Activity: What is needed is an exact reproduction of the lines from the one that contains "The width and height of the screenshot is (260, 546)." through the end of the data, both included and nothing else, with pictures omitted.

◇ ◇ ◇

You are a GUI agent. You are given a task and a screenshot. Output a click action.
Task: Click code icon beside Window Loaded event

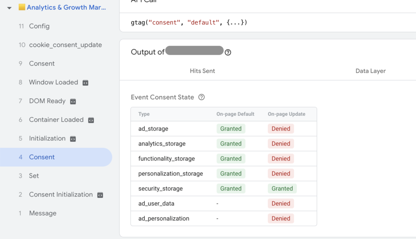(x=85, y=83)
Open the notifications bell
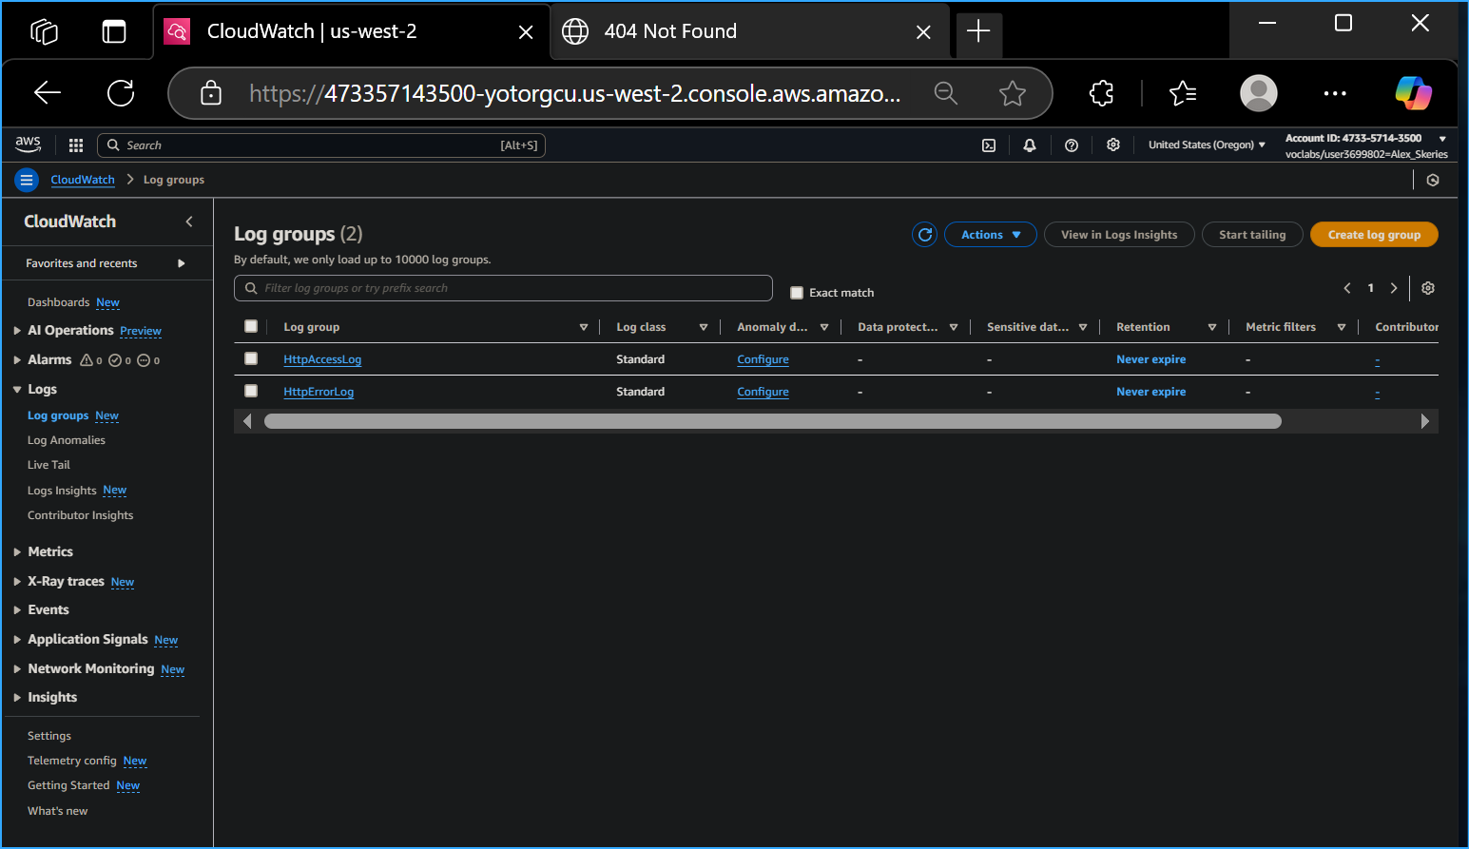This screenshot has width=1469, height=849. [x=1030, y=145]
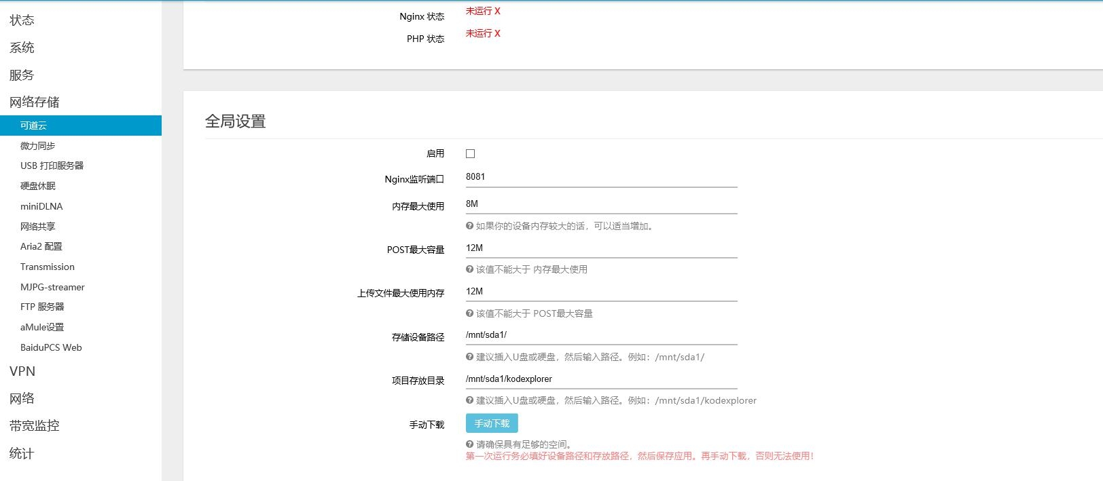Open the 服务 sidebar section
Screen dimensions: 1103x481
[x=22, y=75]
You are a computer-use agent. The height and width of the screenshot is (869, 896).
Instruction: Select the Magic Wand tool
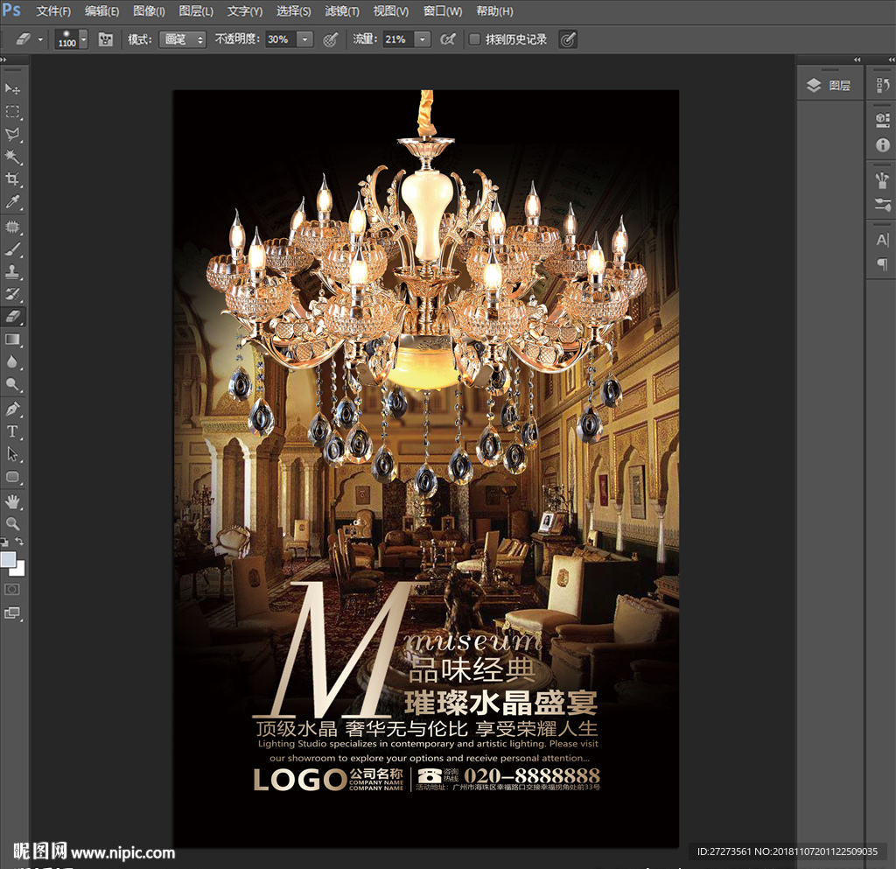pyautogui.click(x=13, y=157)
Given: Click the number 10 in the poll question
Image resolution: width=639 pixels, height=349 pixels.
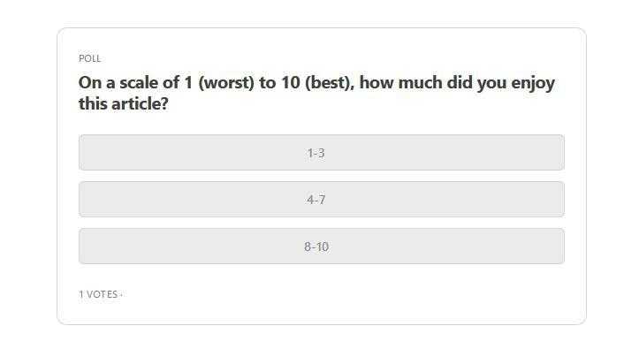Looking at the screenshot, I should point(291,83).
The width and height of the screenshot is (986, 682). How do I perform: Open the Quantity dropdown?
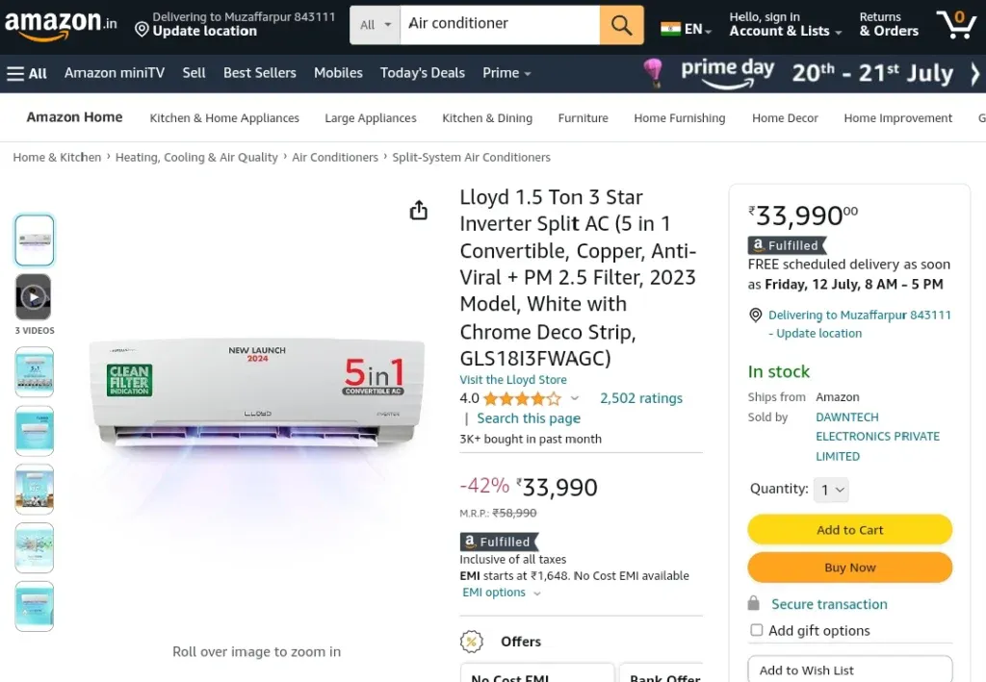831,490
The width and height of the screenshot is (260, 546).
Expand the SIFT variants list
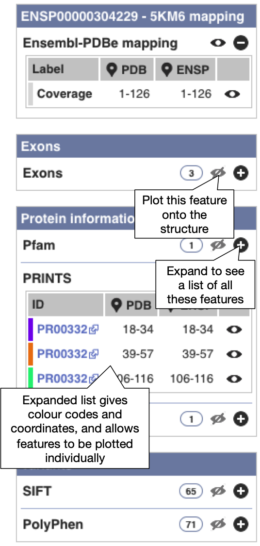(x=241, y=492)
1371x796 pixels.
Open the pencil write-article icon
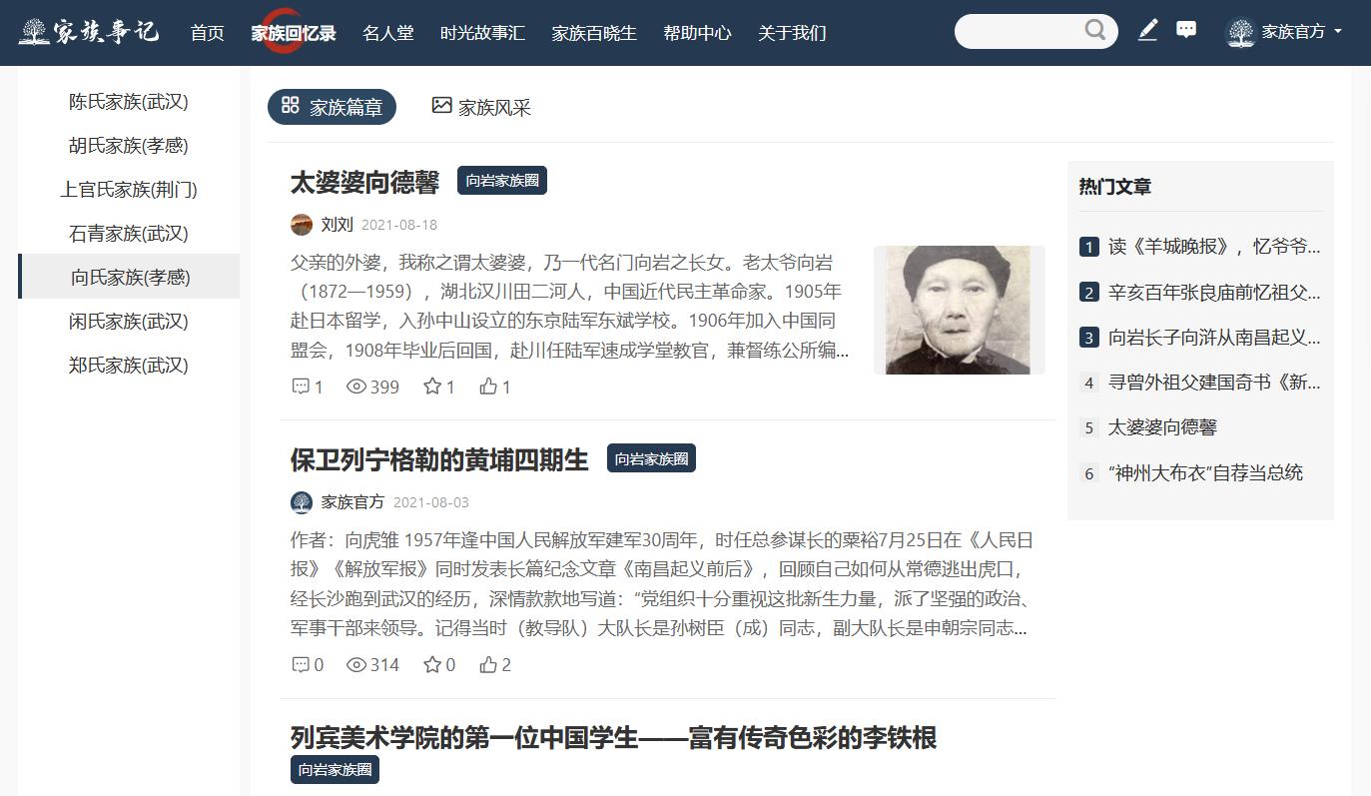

◇ ◇ ◇

Task result:
The width and height of the screenshot is (260, 546).
Expand the SIFT variants list
(x=241, y=492)
1371x796 pixels.
Open the pencil write-article icon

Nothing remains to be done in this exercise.